(Screenshot grounding data)
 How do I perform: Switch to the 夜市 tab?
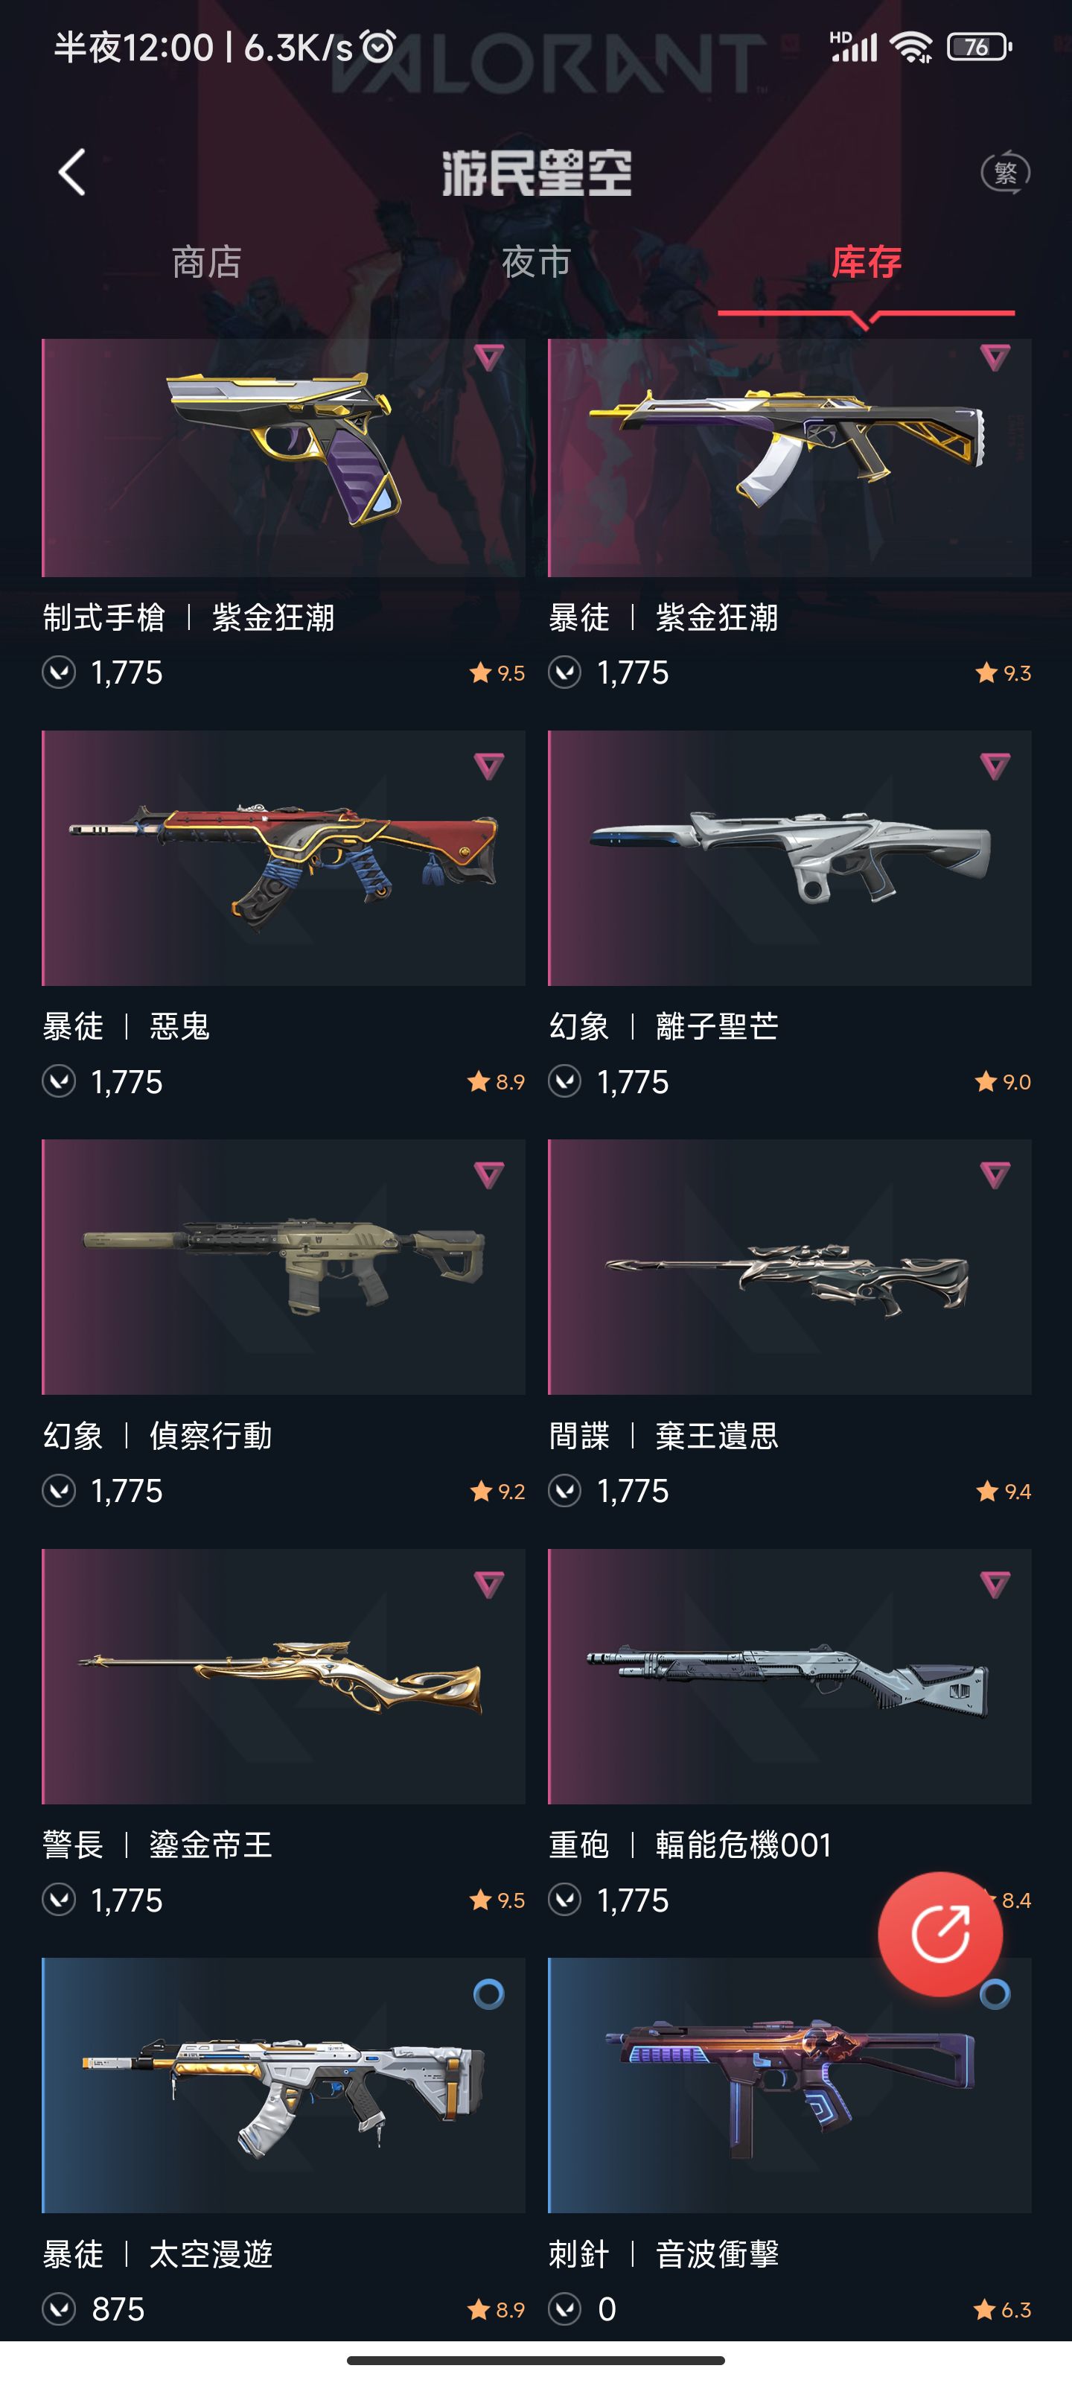(536, 263)
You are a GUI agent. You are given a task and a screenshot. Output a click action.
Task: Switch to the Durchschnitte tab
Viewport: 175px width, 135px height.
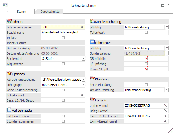point(49,12)
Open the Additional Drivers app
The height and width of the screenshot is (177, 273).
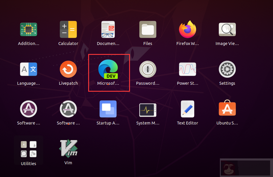28,29
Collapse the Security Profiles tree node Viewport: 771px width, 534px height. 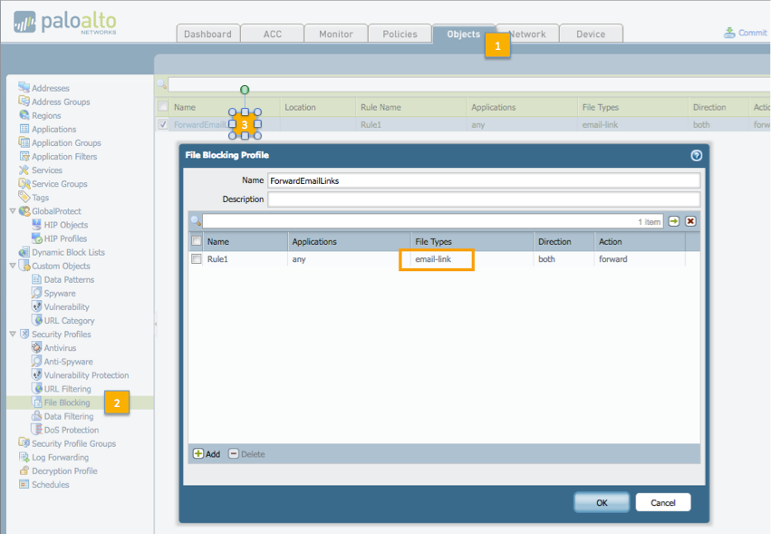pos(13,335)
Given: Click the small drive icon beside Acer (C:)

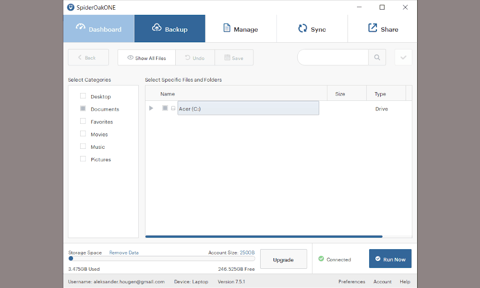Looking at the screenshot, I should click(x=173, y=108).
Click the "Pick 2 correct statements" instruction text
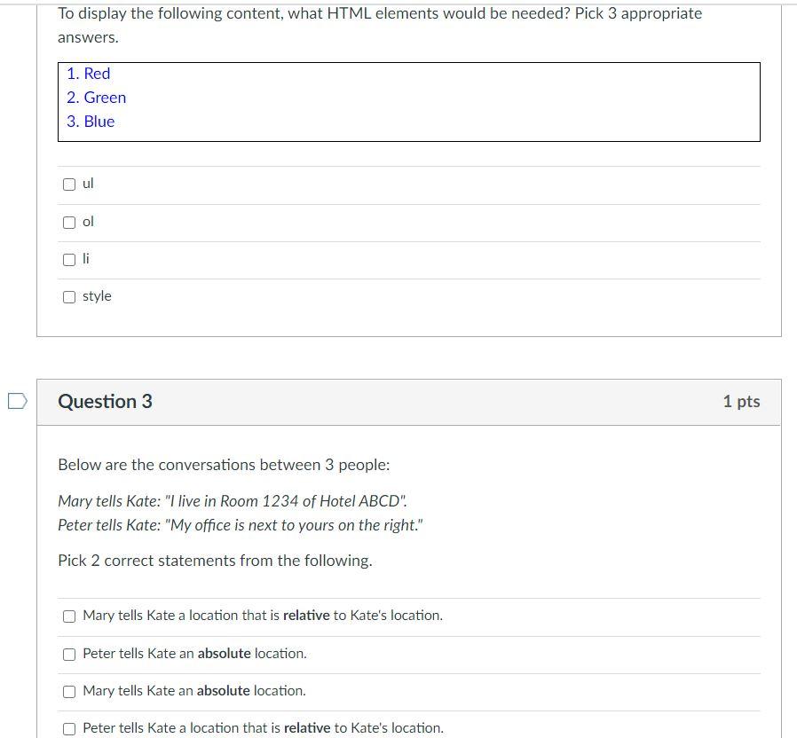797x738 pixels. (215, 561)
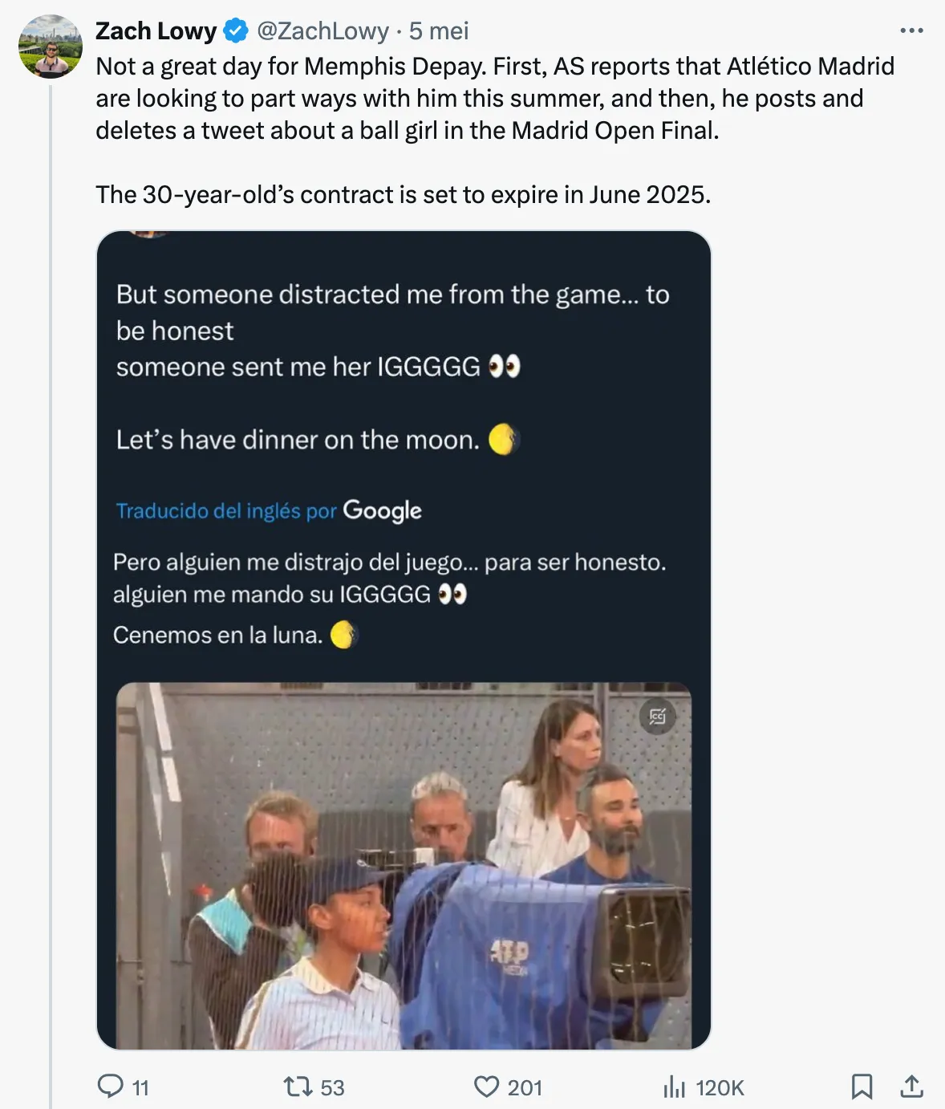
Task: Click Zach Lowy's profile avatar
Action: pos(51,46)
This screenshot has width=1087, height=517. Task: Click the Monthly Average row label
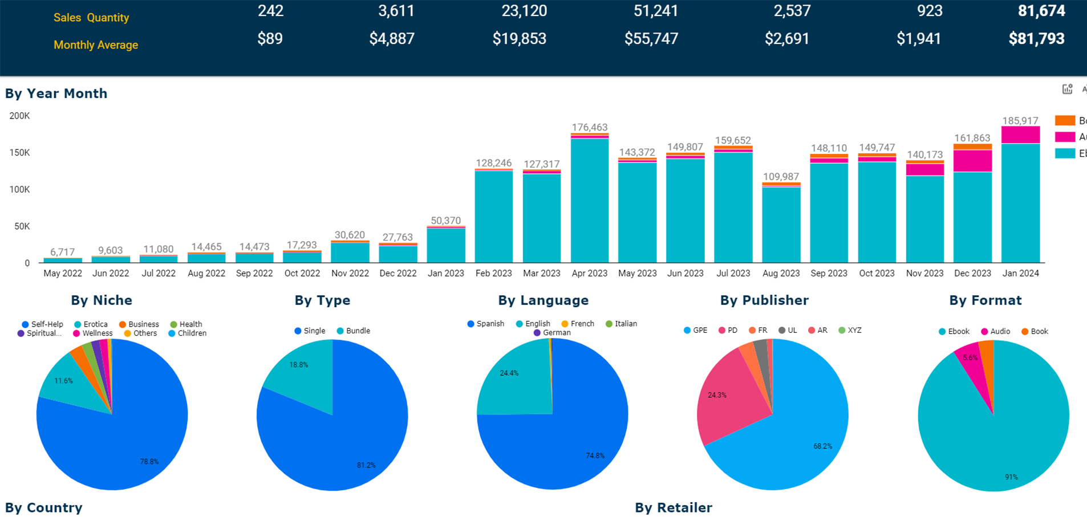(x=96, y=45)
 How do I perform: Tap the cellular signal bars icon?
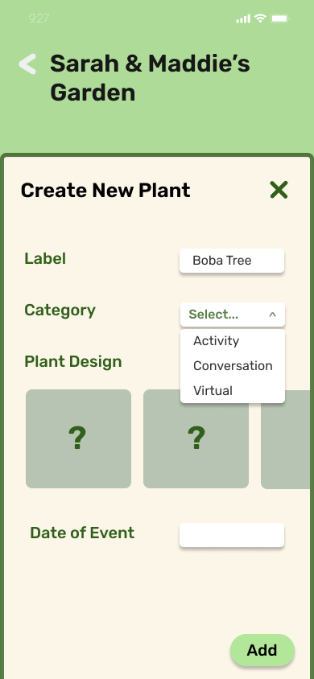[243, 19]
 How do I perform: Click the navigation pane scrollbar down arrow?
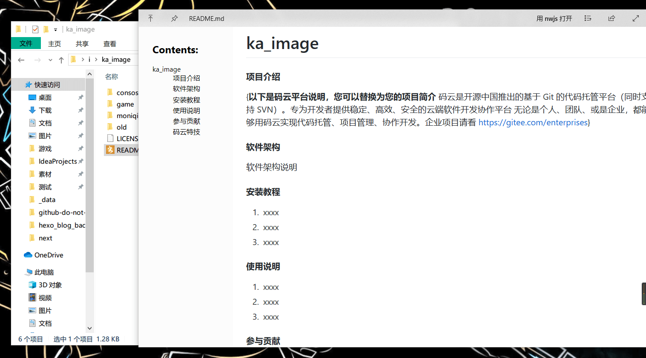(89, 328)
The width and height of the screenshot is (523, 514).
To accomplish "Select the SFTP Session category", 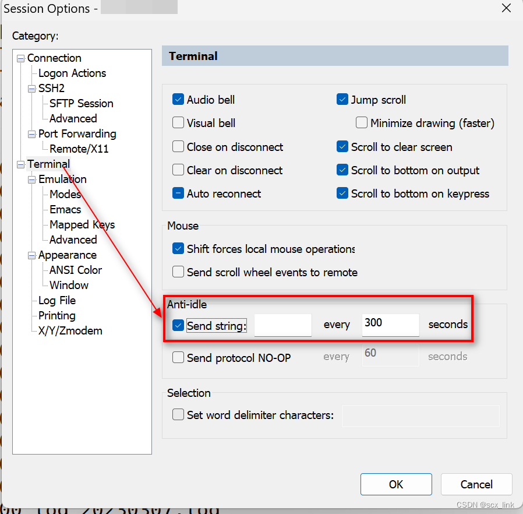I will coord(80,103).
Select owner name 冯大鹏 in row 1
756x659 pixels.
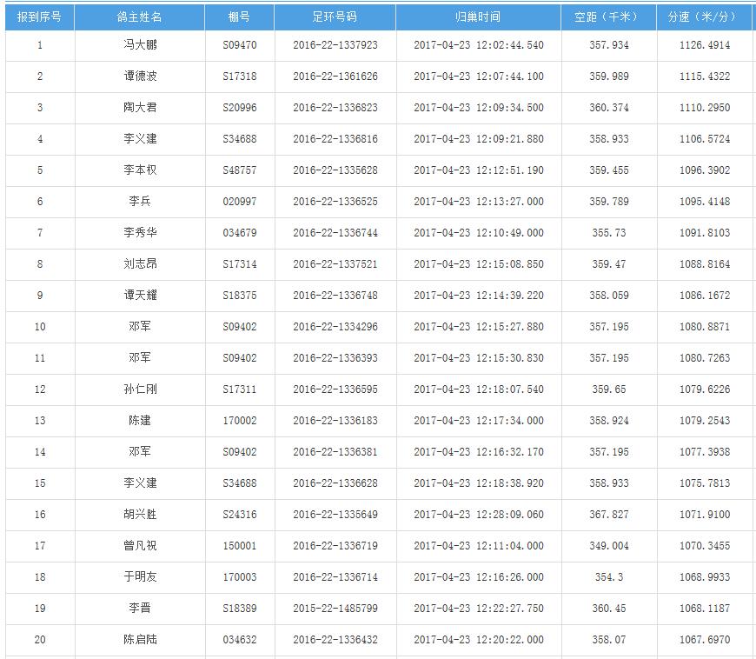(139, 45)
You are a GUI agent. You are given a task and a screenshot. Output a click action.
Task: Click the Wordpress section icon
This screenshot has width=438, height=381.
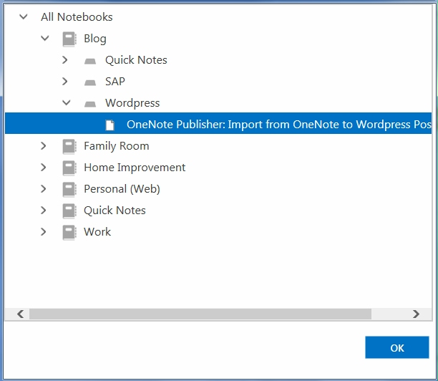pos(90,104)
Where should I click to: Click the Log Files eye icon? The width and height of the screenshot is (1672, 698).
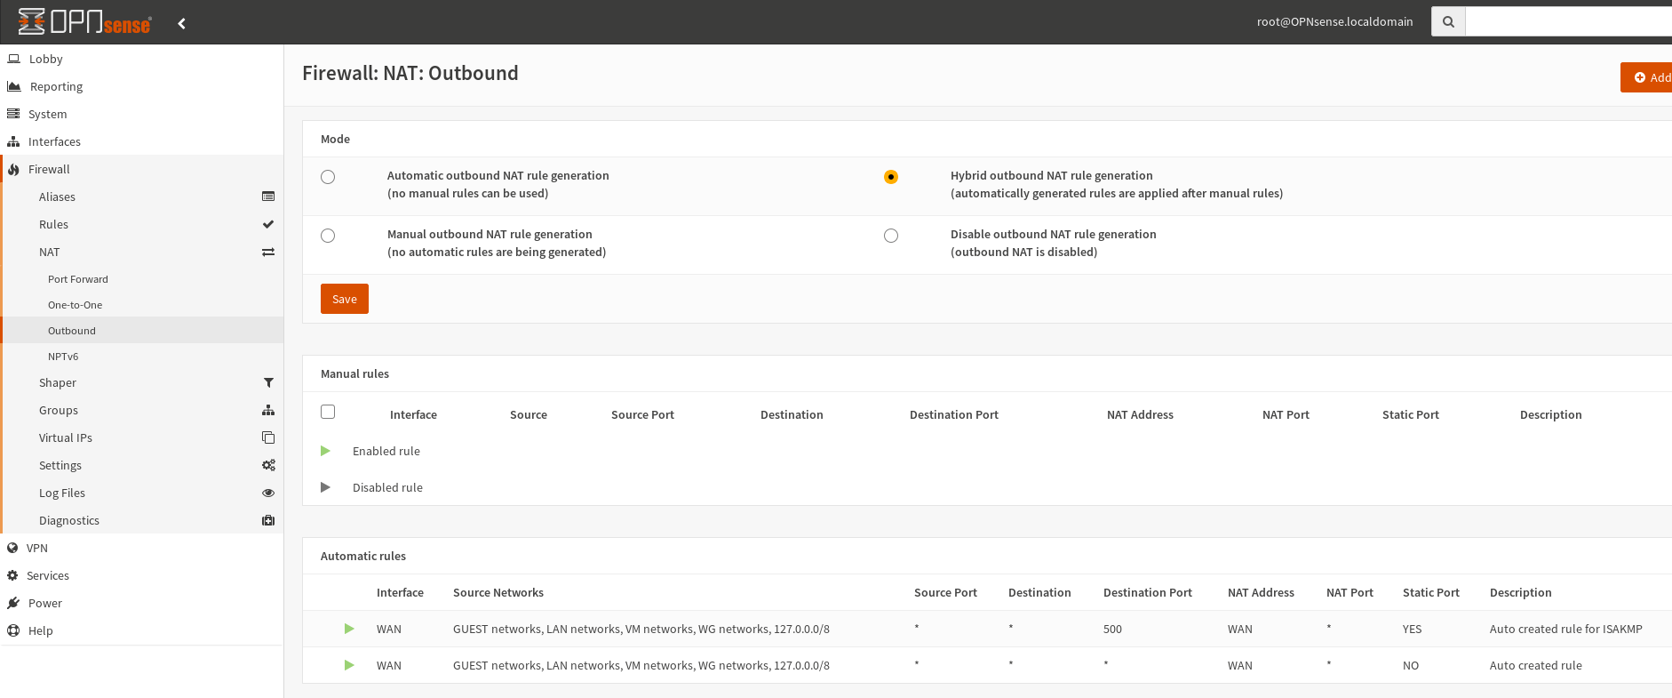[267, 493]
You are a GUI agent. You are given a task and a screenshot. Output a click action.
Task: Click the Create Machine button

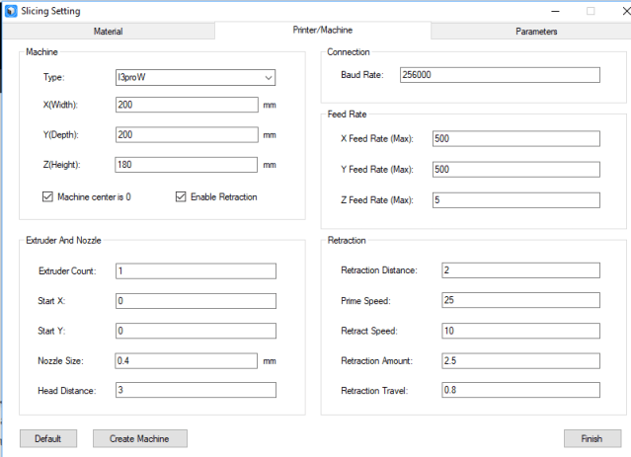pyautogui.click(x=138, y=438)
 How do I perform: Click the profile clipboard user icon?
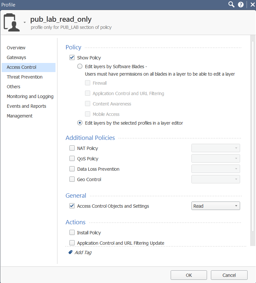11,22
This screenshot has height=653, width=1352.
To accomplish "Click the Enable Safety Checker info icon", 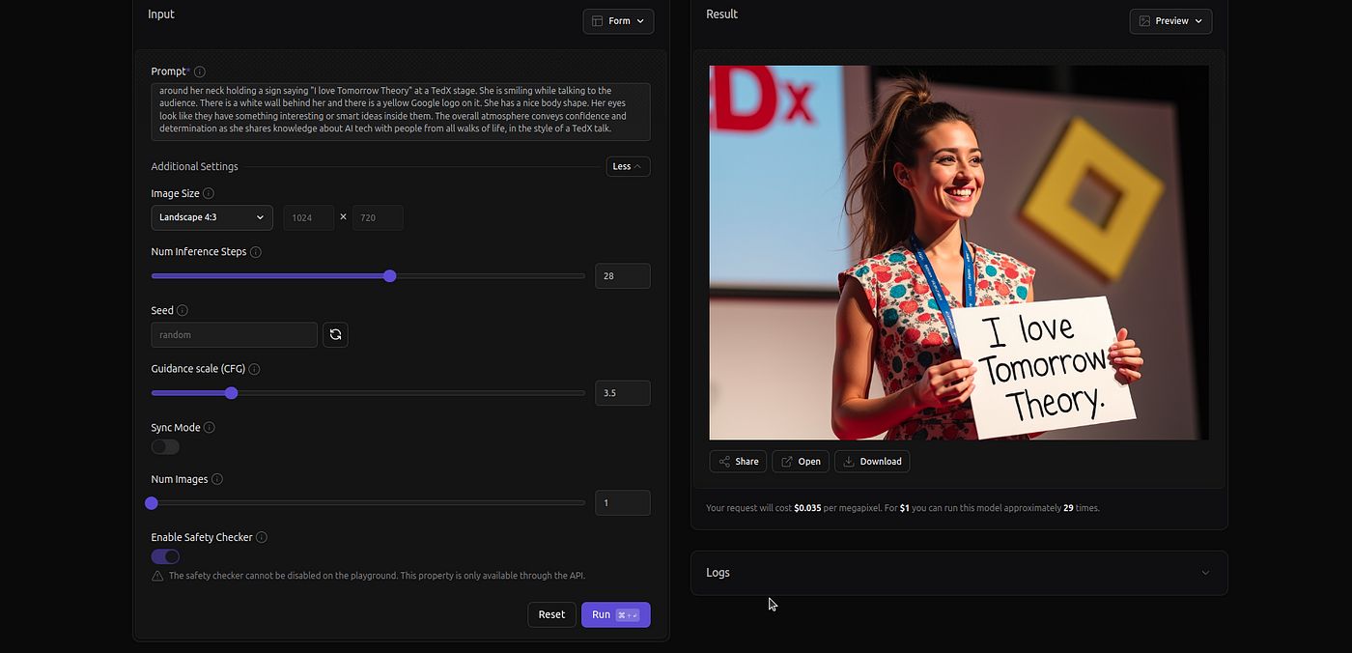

■ **About this exercise**:
The required output is the lines from the one containing "Task: Click the Wordpress section icon" through the end of the data, printed exactly, with no pictures.

■ **Response**:
Task: Click the Wordpress section icon
This screenshot has width=438, height=381.
pos(90,104)
Where should I click to: Click the Log Files eye icon? The width and height of the screenshot is (1672, 698).
[267, 493]
You are a GUI agent. You are given a task and a screenshot. Output a click action.
Task: Click the Create Machine button

pyautogui.click(x=138, y=438)
 How do I perform: Click the profile clipboard user icon?
11,22
This screenshot has height=653, width=1352.
To accomplish "Click the Enable Safety Checker info icon", 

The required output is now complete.